§ **Supplied text**:

·····

I wouldn’t even have to use a laundromat if my apartment had a washer and dryer. Why don’t more landlords put them in?

There might be a practical reason for why there’s no washer or dryer in your unit or apartment complex. A washer and dryer require a few things: For the dryer, a gas line, vent and 220- or 240-volt outlet; for the washer, a wastewater outlet line, hot and cold water inlet lines and 120-volt outlet. That stuff can be expensive to install, and some landlords probably figure it’s not worth it. (Most studio apartments certainly don’t have these sorts of hookups.) Other landlords might not want the risk of water damage or lint fires (fire departments respond to something like 16,000 fires a year involving dryers).

For the apartments with community laundry rooms, why do the machines cost money? Is it honestly that expensive to maintain?

·····

§ **Requirement A**: According to the text on apartment laundry, roughly how many fires involving dryers do fire departments respond to each year?
§ **Requirement B**: Summarize the text on apartment laundry in two sentences.
§ **Requirement C**: In one to three sentences, explain the reasons the text on apartment laundry gives for why a landlord might not install a washer and dryer.

·····

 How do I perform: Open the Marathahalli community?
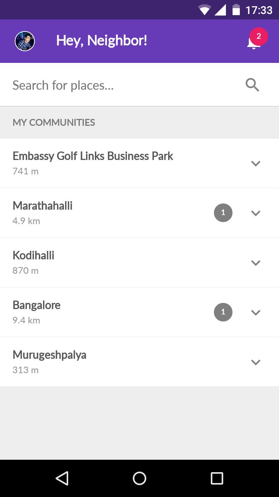tap(43, 212)
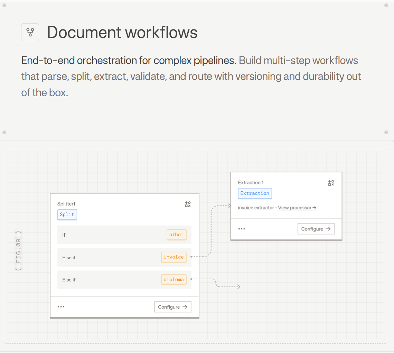The image size is (394, 353).
Task: Click the invoice row's output connector dot
Action: click(x=191, y=257)
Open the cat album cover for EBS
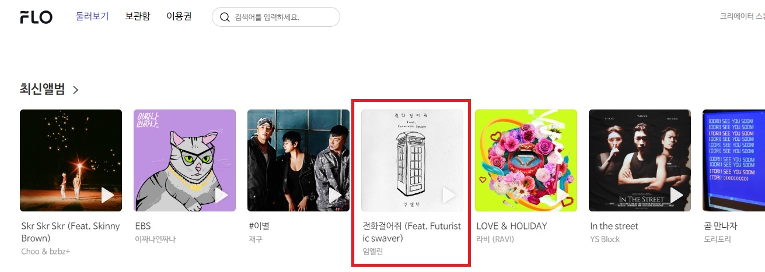The image size is (765, 272). tap(184, 160)
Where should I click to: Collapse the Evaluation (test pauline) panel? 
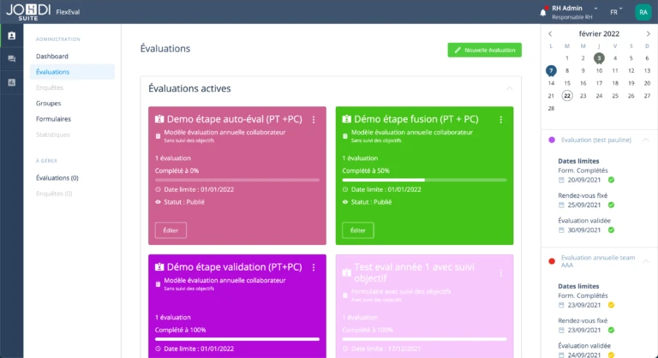pos(645,140)
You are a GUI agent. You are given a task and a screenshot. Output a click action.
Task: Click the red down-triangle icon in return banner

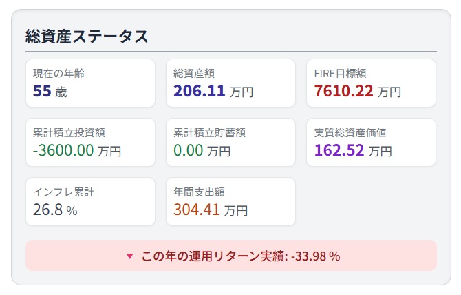click(x=129, y=256)
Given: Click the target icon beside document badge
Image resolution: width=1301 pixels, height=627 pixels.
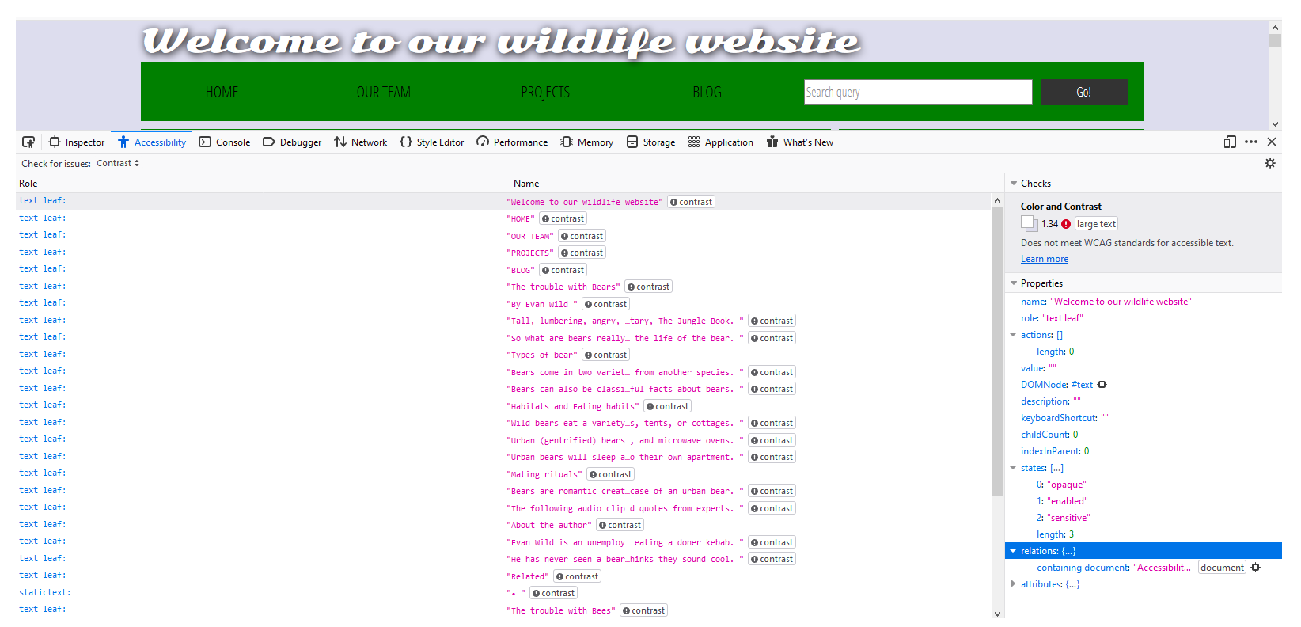Looking at the screenshot, I should point(1256,568).
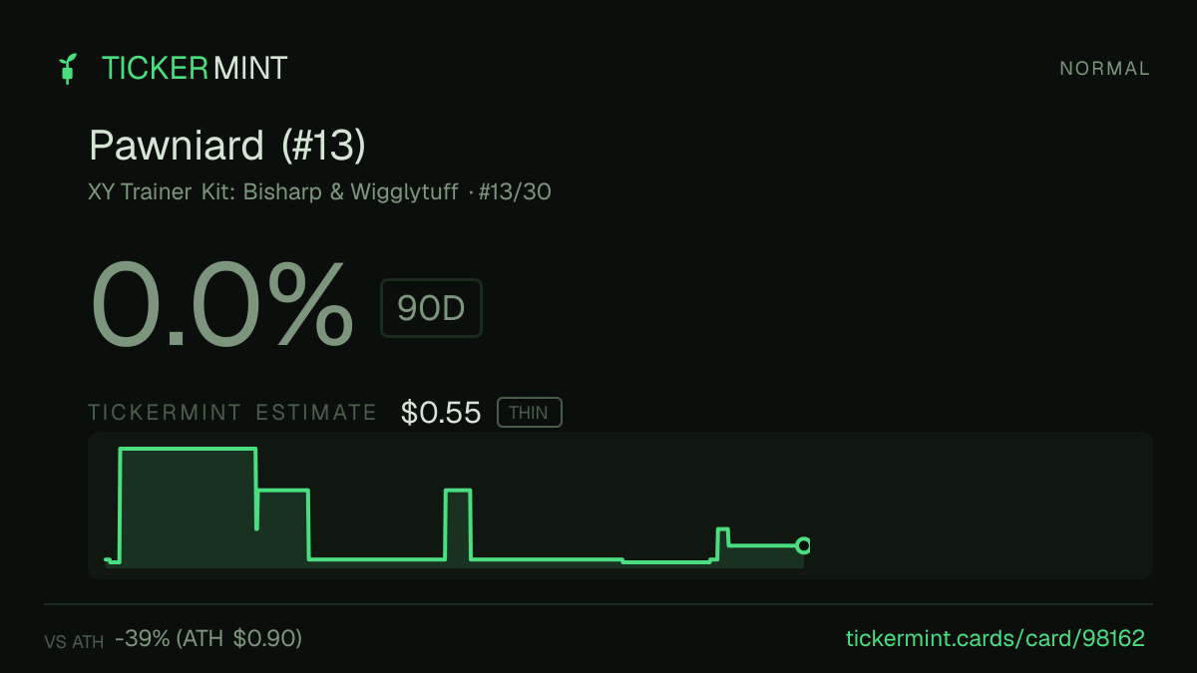The width and height of the screenshot is (1197, 673).
Task: Click the circle marker ending the chart line
Action: point(803,545)
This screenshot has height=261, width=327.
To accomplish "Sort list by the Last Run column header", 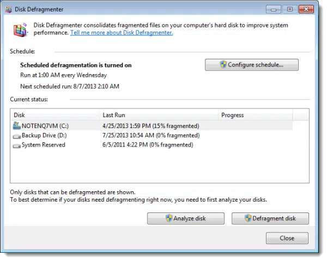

·····

§ **Worked solution A**: Something like 16,000 a year.

§ **Worked solution B**: A renter asks why more landlords don't put a washer and dryer in apartments. The reply explains that the machines need costly hookups such as gas, vent, water and electrical lines, which some landlords may not think worth installing, while others may want to avoid the risk of water damage or lint fires.

§ **Worked solution C**: The machines require several hookups, including a gas line, vent and 220- or 240-volt outlet for the dryer and a wastewater line, hot and cold water lines and a 120-volt outlet for the washer. Installing these can be expensive, so some landlords probably decide it isn't worth it. Others may not want the risk of water damage or lint fires.